(Data items)

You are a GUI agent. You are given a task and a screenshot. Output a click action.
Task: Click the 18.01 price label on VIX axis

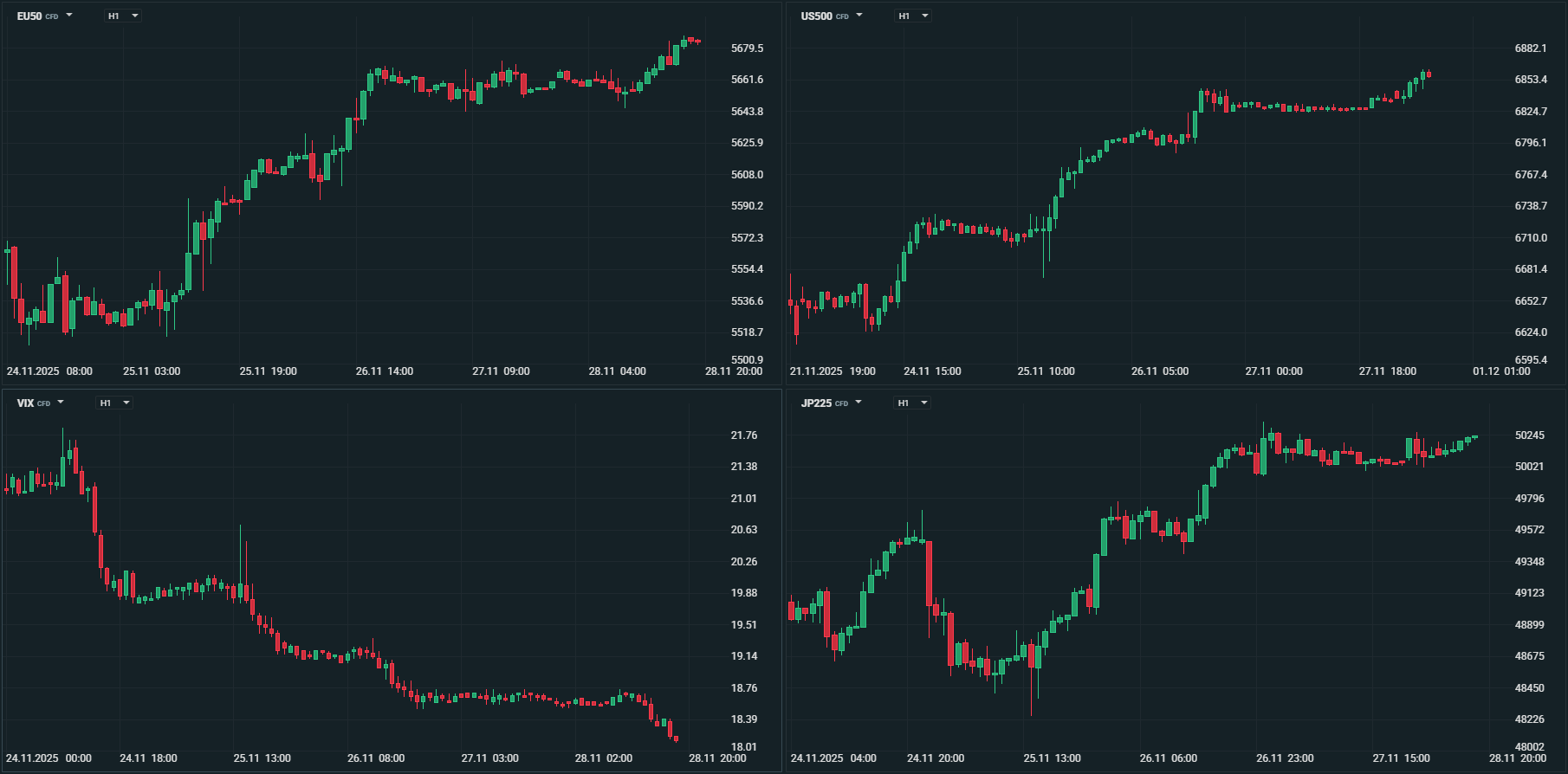pos(743,746)
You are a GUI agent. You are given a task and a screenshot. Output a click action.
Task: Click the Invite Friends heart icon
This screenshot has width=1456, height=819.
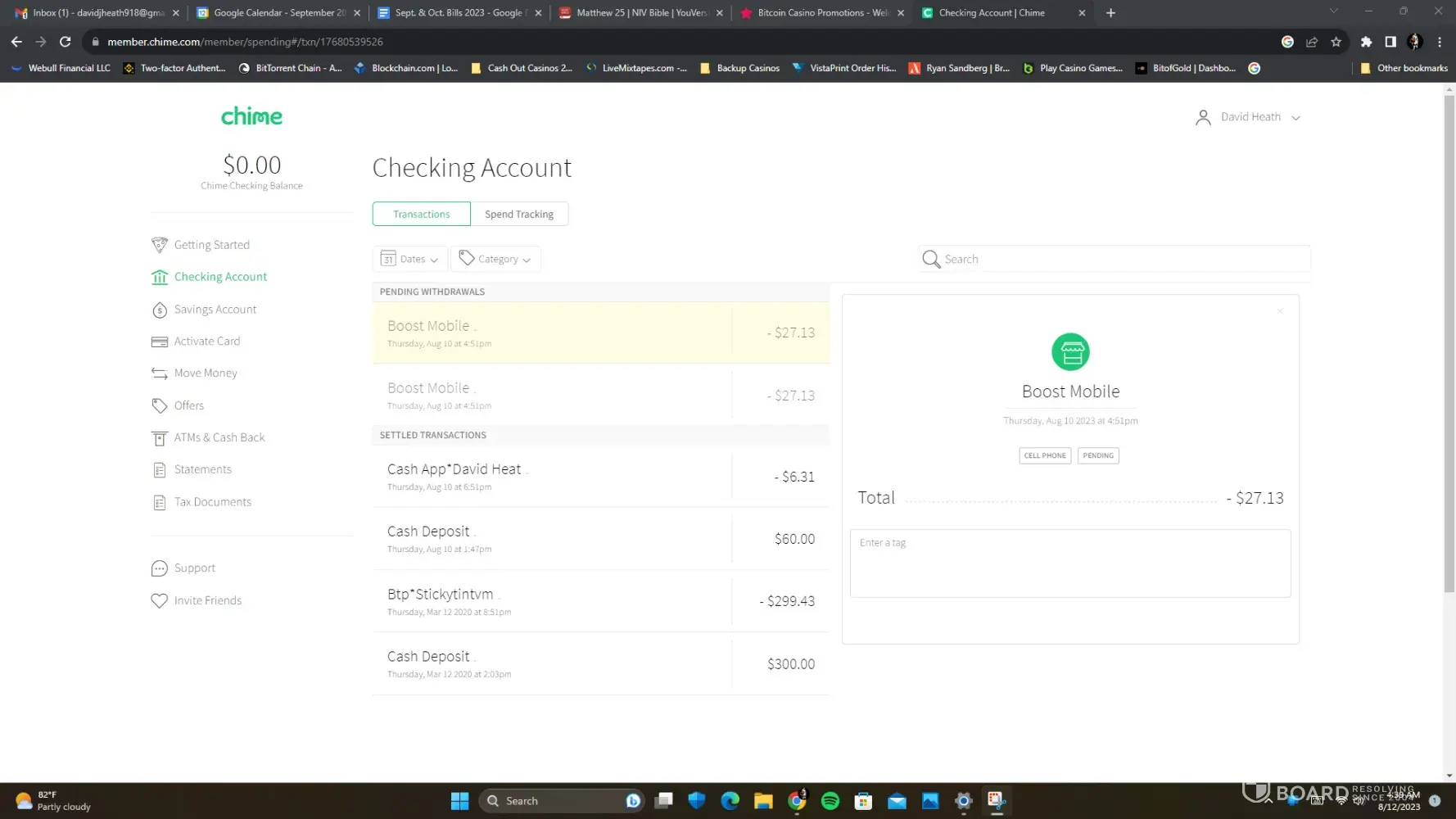click(159, 600)
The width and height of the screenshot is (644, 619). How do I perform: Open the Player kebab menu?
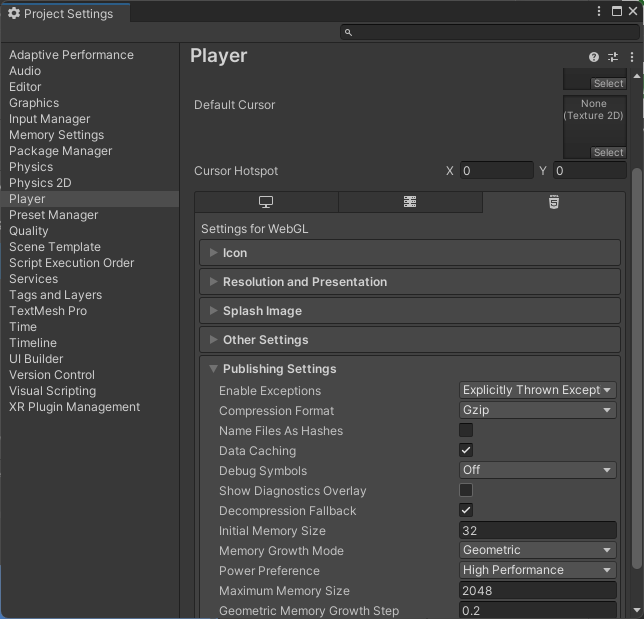(632, 58)
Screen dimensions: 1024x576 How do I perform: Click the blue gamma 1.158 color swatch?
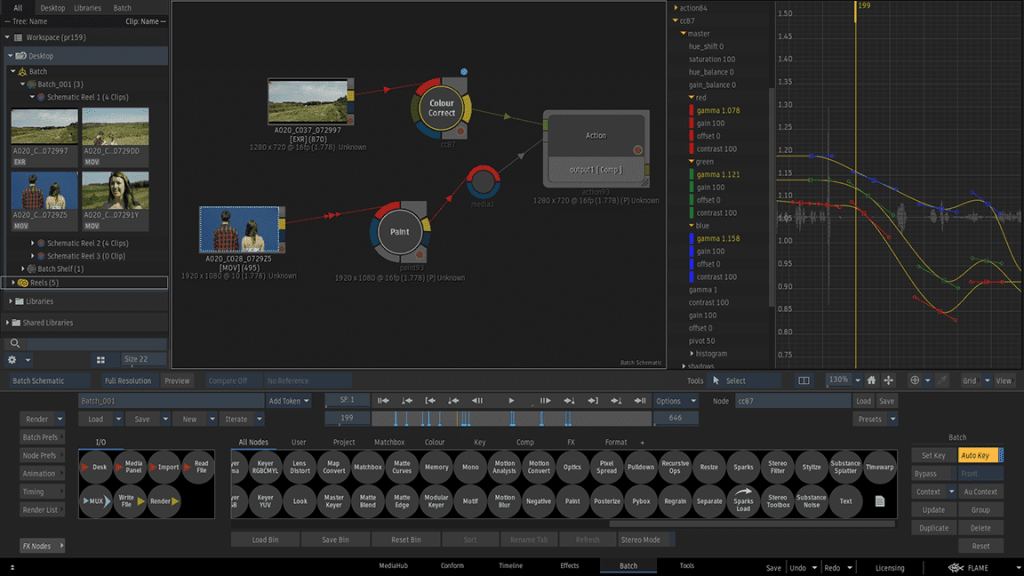[x=691, y=239]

● **Work order**: All the records need to be repeated exactly, with the images dropped.

● **Response**:
You are a GUI agent. You are given a task and a screenshot. Output a click action.
Task: Click the 18.01 price label on VIX axis

pos(743,746)
You are a GUI agent. You are given a task and a screenshot. Output a click action.
Task: Click the Invite Friends heart icon
This screenshot has width=1456, height=819.
click(159, 600)
The width and height of the screenshot is (644, 619). How do I perform: Open the Player kebab menu?
(632, 58)
Screen dimensions: 1024x576 How do I perform: Click the blue gamma 1.158 color swatch?
[x=691, y=239]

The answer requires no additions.